If I understand section 1.7.5 in the ADL 1.5
spec<http://www.openehr.org/svn/specification/TRUNK/publishing/architecture/am/adl1.5.pdf>correctly,
ADL 2.0 will allow the option to define
*all *parts of an archetype (including what is now done in cADL) as
a dADL serialization of the
AOM<http://www.openehr.org/svn/specification/TRUNK/publishing/architecture/am/aom1.5.pdf>(Archetype
Object Model). Is that correct Tom?

*Suggestion:*
Investigate if YAML can replace or complement dADL
as object-graph serialization format for archetypes. (Perhaps there is
interest from people using an openEHR AOM implementation in a language that
already has YAML serializers to make a quick experiment?)

*Motivation:*

   - YAML parsers converting YAML documents to native object graphs already
   exist for a number of languages <http://www.yaml.org/> (C/C++, Ruby,
   Python, Java, Perl, C#/.NET, PHP, OCaml, Javascript, Actionscript, Haskell)
   so there would be less work creating and maintaining archetype parsers that
   turn archetype files into in-memory object graphs. (If you write an
   archetype authoring tool an need to validate archetypes, not
   just instantiate already validated archetypes, then the "Validity Rules"
   (such as the ones in blue under 4.3.1.1  in the AOM spec.) will of course
   still need to be implemented in software.
   - Having an archetype specific object-serialization language like dADL
   might make "archetyping" look more mysterious and suspect and might hide
   the fact that the semantics expressed in the AOM is the interesting thing
   that can be serialised in many different ways.
   - And (admittedly subjective) YAML lists and objects look slightly
   better and more readable than dADL. A notable exception is probably
   intervals/ranges that have a compact representation in dADL (see
section 4.5.2
   of the ADL 1.5
spec<http://www.openehr.org/svn/specification/TRUNK/publishing/architecture/am/adl1.5.pdf>)
   but not natively in YAML.

*Observations:*
YAML is extensible, so data types for intervals etc can be added like in
http://yaml.org/YAML_for_ruby.html#ranges, also see discussion at
http://stackoverflow.com/questions/3337020/how-to-specify-ranges-in-yaml.
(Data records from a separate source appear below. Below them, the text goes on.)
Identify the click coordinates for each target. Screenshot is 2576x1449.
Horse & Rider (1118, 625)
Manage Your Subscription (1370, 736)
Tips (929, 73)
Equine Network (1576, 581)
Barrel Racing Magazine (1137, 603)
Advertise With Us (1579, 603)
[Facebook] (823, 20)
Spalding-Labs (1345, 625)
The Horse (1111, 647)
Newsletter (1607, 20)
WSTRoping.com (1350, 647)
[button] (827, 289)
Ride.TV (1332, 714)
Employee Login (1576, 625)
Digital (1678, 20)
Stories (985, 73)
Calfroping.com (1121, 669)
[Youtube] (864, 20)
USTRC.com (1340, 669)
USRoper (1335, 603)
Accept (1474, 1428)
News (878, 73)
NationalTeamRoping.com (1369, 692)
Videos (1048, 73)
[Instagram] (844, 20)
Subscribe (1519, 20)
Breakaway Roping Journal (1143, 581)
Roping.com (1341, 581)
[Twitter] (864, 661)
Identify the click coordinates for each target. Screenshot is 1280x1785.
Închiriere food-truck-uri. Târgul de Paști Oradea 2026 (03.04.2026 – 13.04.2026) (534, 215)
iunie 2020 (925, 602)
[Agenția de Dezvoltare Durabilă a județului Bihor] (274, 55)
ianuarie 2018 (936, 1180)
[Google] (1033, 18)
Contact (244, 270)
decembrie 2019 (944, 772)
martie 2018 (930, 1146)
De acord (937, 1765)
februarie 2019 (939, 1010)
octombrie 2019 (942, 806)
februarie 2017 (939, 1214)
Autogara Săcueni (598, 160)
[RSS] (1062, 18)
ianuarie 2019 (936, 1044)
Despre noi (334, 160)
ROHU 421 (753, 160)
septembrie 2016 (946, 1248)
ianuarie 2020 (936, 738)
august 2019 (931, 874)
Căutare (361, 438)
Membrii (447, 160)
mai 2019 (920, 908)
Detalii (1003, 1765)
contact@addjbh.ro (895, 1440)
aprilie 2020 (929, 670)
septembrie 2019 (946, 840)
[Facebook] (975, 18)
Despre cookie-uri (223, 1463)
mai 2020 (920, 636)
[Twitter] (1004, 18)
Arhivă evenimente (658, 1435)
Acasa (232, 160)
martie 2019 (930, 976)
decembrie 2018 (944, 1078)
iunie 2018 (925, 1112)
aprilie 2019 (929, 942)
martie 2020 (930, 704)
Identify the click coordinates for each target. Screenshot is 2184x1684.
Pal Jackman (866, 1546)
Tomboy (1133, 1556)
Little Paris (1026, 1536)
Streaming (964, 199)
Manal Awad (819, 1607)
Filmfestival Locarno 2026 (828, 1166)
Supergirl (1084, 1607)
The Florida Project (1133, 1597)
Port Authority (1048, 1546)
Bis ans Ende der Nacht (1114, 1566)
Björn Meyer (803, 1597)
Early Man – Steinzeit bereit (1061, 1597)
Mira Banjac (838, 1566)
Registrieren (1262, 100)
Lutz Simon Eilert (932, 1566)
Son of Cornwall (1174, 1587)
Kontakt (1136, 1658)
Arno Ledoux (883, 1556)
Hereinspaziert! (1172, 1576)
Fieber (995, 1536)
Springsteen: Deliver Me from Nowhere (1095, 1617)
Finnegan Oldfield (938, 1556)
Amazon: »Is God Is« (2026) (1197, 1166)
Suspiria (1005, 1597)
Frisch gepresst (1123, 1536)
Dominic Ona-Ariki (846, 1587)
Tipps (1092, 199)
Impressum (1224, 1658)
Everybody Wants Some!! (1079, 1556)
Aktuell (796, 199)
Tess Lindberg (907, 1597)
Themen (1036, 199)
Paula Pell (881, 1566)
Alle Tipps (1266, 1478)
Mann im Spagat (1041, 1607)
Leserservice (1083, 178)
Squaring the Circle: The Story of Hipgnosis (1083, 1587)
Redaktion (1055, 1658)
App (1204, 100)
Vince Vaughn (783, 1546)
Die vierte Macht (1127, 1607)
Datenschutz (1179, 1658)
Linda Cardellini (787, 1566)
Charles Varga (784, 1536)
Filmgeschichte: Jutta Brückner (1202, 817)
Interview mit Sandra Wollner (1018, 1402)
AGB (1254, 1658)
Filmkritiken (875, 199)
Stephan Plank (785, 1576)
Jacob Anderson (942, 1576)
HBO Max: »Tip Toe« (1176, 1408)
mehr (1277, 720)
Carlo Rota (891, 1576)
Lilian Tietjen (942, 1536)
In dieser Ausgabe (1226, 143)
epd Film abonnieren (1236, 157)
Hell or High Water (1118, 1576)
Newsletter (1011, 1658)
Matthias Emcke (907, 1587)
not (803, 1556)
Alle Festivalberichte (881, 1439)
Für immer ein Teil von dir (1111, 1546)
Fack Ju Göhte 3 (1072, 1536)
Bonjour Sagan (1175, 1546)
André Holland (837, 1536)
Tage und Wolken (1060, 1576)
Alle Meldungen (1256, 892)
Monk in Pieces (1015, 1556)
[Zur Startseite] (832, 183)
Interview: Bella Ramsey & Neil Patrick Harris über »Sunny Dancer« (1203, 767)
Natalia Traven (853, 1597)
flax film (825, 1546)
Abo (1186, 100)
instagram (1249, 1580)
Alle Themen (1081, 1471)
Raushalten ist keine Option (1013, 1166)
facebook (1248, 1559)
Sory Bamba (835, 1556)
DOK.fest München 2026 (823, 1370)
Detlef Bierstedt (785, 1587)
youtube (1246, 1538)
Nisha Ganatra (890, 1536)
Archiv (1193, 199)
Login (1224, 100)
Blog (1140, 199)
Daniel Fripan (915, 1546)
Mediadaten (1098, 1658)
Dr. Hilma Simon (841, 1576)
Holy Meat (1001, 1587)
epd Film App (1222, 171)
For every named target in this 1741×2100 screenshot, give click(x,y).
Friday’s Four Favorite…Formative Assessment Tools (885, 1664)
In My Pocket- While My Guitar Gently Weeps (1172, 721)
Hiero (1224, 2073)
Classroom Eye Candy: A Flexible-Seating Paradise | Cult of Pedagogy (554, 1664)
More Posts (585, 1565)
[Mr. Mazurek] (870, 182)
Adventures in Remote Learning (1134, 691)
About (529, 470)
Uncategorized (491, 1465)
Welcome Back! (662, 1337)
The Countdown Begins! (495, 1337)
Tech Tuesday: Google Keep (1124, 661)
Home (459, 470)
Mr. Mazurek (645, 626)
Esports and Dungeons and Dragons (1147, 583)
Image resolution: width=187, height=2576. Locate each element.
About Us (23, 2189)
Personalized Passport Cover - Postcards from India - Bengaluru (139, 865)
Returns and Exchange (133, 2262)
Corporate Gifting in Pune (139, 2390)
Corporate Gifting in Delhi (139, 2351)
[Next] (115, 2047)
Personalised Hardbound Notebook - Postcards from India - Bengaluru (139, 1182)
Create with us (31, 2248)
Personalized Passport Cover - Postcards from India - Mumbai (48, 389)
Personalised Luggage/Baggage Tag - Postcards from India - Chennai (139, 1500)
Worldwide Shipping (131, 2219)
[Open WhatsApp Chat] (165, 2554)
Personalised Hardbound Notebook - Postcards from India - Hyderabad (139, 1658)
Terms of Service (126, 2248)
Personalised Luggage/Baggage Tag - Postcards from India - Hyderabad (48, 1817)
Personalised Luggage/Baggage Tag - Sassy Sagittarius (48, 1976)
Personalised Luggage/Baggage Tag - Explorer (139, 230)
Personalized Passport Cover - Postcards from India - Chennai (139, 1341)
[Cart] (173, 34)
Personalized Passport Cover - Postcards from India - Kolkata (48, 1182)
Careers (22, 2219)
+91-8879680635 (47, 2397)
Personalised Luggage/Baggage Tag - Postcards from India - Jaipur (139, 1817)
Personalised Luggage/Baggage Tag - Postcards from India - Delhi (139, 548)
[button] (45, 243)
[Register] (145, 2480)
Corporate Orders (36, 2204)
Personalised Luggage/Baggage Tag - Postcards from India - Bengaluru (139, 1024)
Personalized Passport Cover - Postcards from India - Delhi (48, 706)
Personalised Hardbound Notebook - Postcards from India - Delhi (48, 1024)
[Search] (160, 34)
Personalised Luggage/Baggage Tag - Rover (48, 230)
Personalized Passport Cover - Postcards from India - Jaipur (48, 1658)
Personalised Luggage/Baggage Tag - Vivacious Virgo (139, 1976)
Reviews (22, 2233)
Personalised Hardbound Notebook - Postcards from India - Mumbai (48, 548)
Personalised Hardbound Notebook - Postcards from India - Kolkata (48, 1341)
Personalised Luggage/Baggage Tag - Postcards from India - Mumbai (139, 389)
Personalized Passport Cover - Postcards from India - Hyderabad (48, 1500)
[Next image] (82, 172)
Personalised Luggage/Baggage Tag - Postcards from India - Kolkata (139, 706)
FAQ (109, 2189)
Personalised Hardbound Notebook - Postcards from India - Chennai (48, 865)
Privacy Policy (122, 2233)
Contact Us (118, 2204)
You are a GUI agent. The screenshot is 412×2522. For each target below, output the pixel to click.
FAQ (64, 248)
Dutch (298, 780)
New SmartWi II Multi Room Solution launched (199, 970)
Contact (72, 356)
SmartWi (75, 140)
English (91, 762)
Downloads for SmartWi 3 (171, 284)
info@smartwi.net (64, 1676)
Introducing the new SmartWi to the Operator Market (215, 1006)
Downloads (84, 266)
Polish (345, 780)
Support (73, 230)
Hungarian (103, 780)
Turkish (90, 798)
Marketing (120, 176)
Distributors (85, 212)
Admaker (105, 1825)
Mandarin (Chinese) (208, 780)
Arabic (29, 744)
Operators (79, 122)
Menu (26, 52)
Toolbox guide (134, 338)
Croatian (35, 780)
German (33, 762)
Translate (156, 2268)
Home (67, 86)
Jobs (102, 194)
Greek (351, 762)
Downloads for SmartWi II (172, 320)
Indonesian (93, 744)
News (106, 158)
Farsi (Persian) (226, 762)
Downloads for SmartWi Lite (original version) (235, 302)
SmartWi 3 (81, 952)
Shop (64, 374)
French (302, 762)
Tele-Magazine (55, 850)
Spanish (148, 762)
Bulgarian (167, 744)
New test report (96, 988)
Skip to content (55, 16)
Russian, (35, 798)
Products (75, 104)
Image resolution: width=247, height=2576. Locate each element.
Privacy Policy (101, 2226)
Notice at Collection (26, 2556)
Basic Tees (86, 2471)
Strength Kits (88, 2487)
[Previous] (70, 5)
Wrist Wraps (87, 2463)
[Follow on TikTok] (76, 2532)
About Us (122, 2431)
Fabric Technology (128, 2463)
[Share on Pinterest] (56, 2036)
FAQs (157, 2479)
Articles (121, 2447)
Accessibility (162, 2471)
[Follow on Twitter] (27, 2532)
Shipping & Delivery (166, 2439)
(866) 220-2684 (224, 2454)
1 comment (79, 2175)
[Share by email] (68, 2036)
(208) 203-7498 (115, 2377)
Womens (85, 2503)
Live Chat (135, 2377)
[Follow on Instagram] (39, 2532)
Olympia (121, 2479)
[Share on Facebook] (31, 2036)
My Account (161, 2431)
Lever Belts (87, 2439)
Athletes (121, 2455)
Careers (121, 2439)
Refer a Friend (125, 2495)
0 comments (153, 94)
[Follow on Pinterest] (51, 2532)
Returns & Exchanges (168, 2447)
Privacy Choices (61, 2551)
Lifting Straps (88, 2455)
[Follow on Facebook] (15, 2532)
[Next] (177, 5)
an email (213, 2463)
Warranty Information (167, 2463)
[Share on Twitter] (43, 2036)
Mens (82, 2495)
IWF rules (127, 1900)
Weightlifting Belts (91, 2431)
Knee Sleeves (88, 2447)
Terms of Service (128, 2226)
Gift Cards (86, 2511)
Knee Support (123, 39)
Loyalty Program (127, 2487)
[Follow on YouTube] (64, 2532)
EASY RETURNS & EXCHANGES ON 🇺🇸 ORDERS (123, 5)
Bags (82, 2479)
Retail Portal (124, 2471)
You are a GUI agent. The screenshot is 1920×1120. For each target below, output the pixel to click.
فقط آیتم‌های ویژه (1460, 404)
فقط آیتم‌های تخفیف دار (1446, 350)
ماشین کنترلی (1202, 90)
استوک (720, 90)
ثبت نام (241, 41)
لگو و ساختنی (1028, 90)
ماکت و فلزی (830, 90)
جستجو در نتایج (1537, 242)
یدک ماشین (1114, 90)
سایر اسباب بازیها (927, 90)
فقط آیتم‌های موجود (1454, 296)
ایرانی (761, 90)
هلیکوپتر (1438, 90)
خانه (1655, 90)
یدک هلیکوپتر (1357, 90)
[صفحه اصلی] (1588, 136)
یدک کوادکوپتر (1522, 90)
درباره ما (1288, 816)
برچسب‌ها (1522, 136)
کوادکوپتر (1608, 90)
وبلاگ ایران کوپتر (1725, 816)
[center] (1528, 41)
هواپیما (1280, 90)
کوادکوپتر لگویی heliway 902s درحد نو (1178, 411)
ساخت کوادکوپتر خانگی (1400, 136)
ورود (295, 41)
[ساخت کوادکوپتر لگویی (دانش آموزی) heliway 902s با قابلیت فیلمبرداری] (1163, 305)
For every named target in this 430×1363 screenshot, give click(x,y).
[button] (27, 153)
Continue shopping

A
similar approach could be taken to dADLs "Plug-in Syntaxes" (see
section 
4.6<http://www.openehr.org/svn/specification/TRUNK/publishing/architecture/am/adl1.5.pdf>)
using YAML. A number of language-independent extra YAML datatypes (timestamp
<http://yaml.org/type/timestamp.html>for example) are listed at
http://yaml.org/type/index.html and you can define your own if you need
more.

It seems like specification 1.1 (http://yaml.org/spec/1.1/) is the most
implemented, so any dADL comparisons should probably be done towards that
version to be fair.

Best regards,
Erik Sundvall
erik.sundvall at liu.se http://www.imt.liu.se/~erisu/  Tel: +46-13-286733

P.s. Tom Beale and I sort of started a brief off-list discussion about
YAML, here is now an attempt to get input from more people.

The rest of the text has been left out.